How PrestoDB and Trino can help you to manage distributed SQL Databases? First, it is important to remember that a distributed SQL Database is formed by multiple databases, each of which contain a subset of the data, that work together as one. This way, you can add performance or storage capacity by adding more database instances. The software engine behind this has the task to guarantee data consistency and is the one that other softwares would communicate with, instead of each of the separated database instances.
In this blog post, we are going to explain more about PrestoDB and Trino origins, how they work and their main features.
PrestoDB’s Origin and Main Features
PrestoDB was developed by Facebook back in 2013 as a solution to query their massive database. Existing technology at the time wasn’t ready to query such large amounts of data, or query several data sources at the same time. These were the challenges that needed to be solved, and to do it quickly. Low latency was a must too. For this reason, Facebook developers insisted on building it as an open source software, so others could benefit from the distributed SQL idea.

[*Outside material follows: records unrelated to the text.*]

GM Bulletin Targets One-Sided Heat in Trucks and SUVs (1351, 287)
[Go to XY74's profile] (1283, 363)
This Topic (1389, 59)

At Facebook, PrestoDB powers some of their analytic tools, supports interactive/BI queries and long-running batch extract-transform-load (ETL) jobs, and serves high performance dashboards. Besides that, it provides an SQL interface to other internal NoSQL systems, and also supports Facebook’s A/B testing infrastructure. PrestoDB processes hundreds of petabytes of data for the company everyday.
Other use cases are ad-hoc querying, allowing you to query data wherever it’s stored, or query your data directly from a data lake, without the need to transform it. Answers are aggregated when querying different databases, data lake or cloud lake houses at the same time. Finally, PrestoDB is compatible with most of the more popular data source options such as: AWS S3, Alluxio, Cassandra, Hadoop, Kafka, MongoDB, MySQL and Teradata.
Any business that deploys PrestoDB can perform (and benefit from) any of the tasks mentioned above, having their different data sources in multiple data centers. All done in an efficient, scalable and flexible way.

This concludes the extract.